- _Your assignment_:
Where the word "agent" occurs in a line of the data, return the whole line.

Content starts

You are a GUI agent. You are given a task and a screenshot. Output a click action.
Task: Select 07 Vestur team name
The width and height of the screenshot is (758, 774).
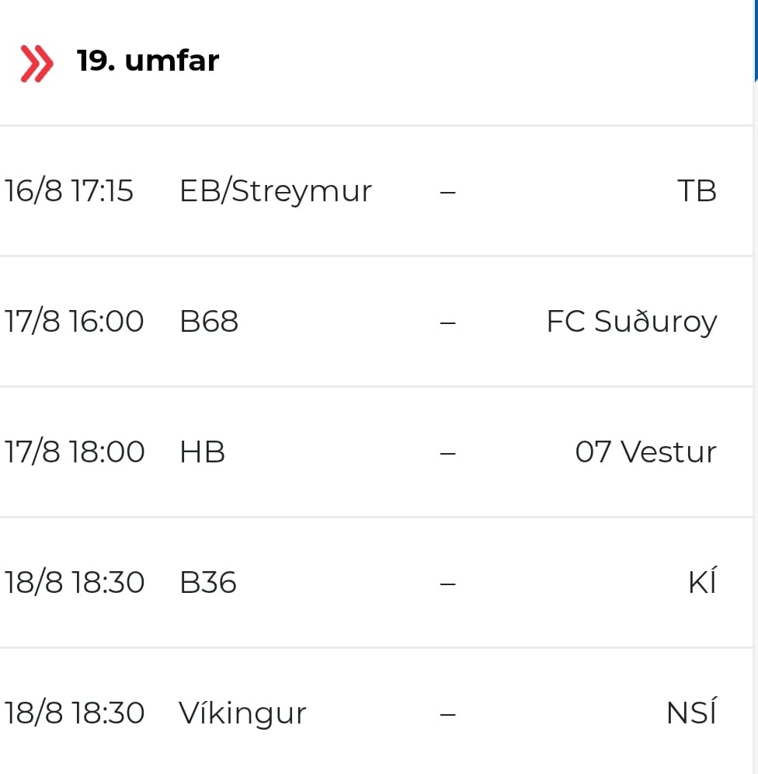coord(645,452)
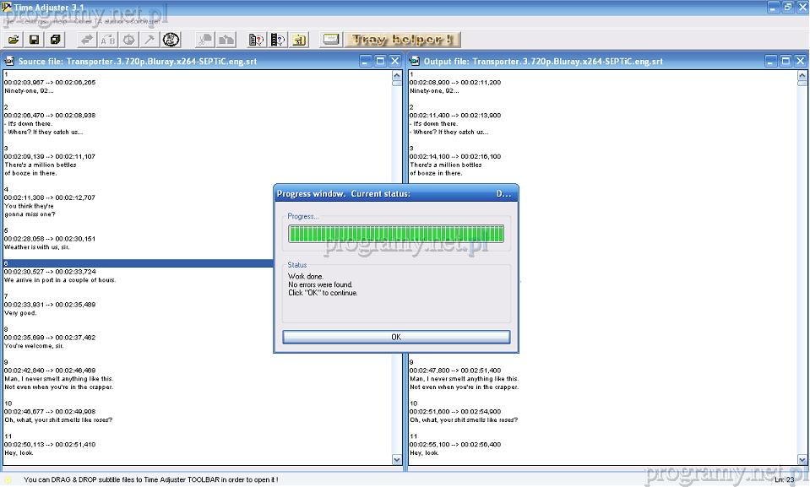This screenshot has width=810, height=487.
Task: Click the grayed-out AB toolbar icon
Action: pos(108,40)

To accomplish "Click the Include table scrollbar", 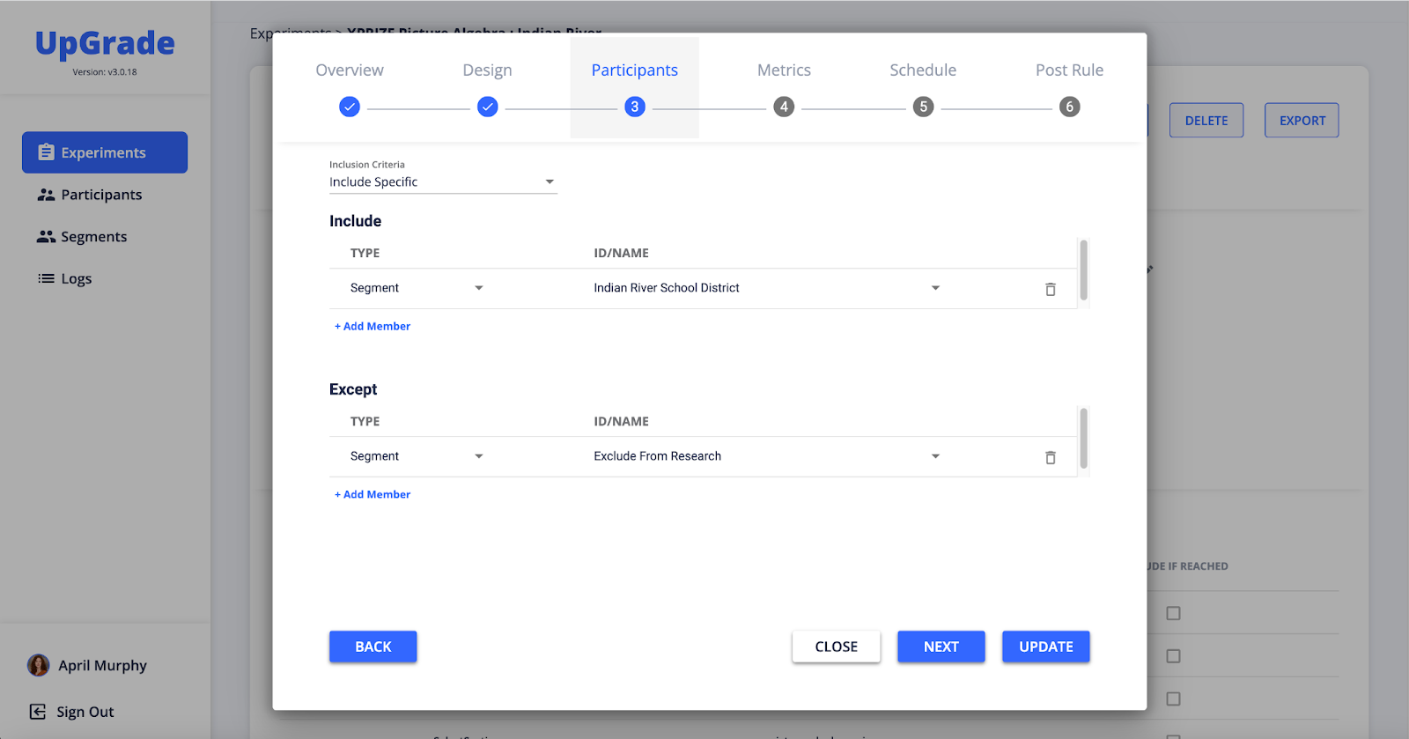I will (1083, 270).
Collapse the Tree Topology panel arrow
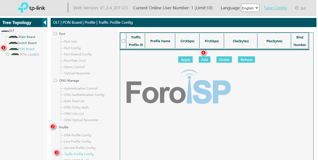This screenshot has width=318, height=160. point(45,22)
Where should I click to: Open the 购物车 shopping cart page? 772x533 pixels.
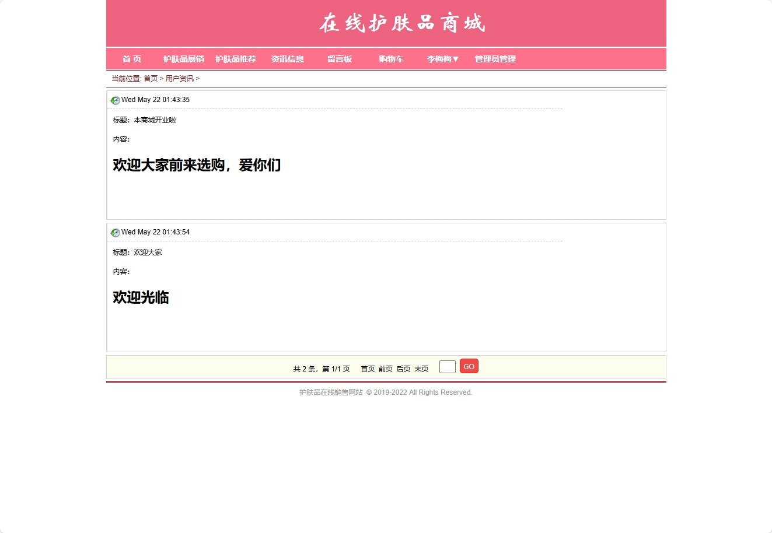(390, 59)
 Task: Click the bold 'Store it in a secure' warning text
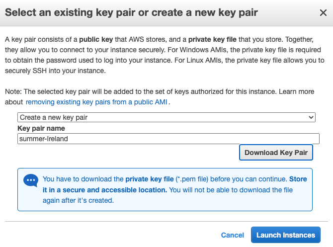175,184
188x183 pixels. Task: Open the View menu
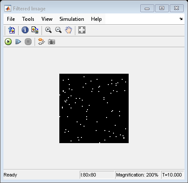[x=47, y=19]
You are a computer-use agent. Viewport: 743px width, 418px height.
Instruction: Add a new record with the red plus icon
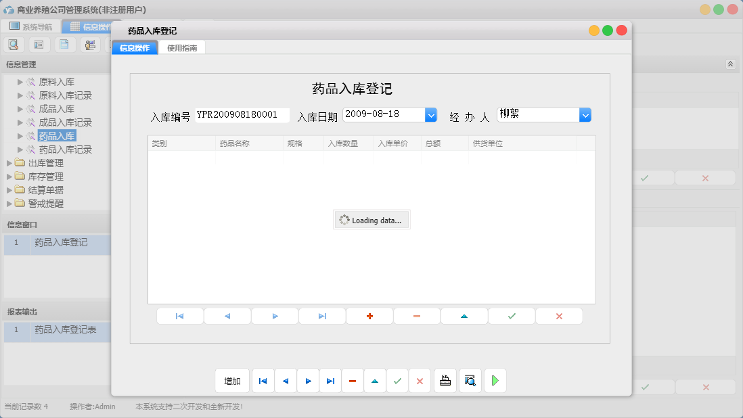pos(369,315)
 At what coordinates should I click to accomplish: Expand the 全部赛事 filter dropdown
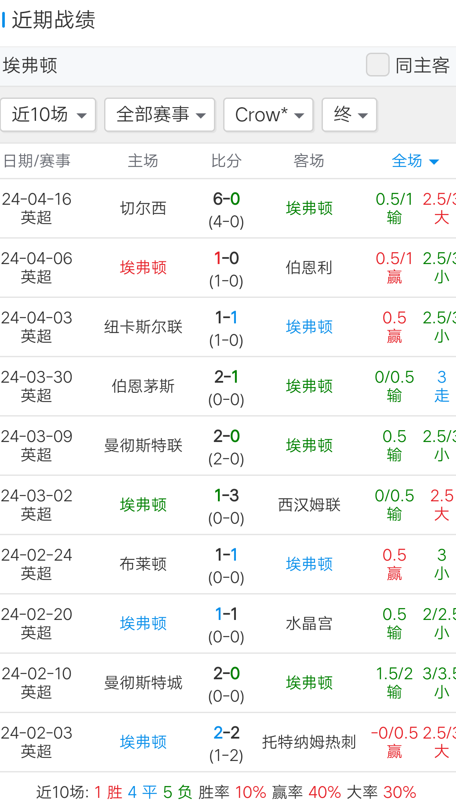click(160, 115)
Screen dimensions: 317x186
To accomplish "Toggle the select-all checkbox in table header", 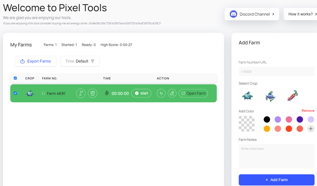I will pos(15,78).
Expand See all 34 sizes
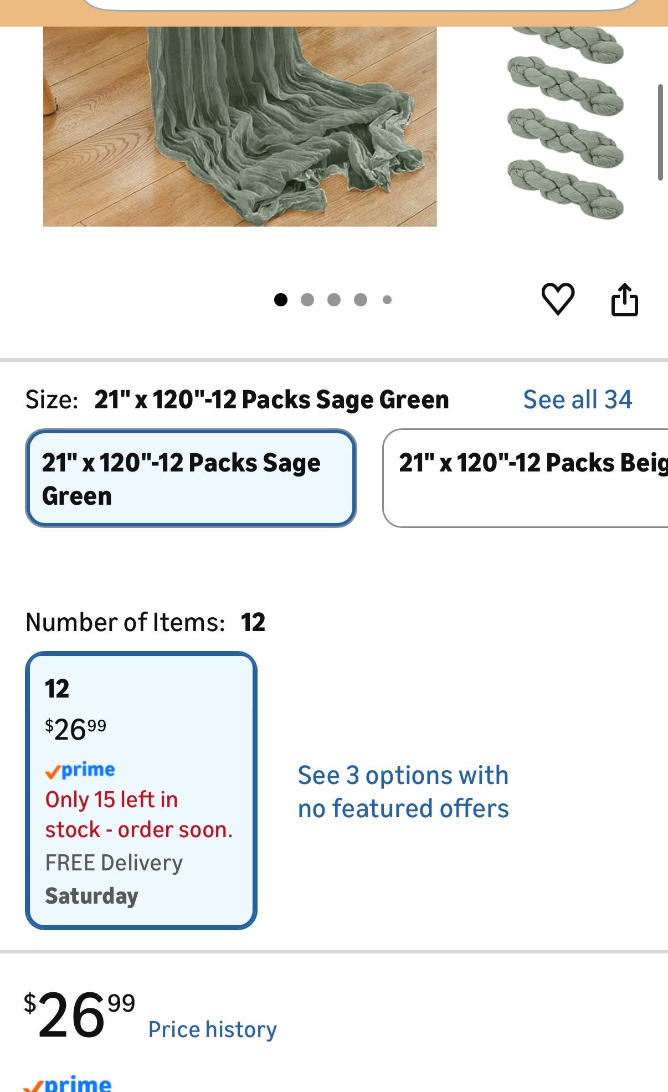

Content ends

- _Answer_:
You are a GUI agent. You are given a task and a screenshot. Output a click action.
You are a computer-use agent. Viewport: 743px width, 418px height.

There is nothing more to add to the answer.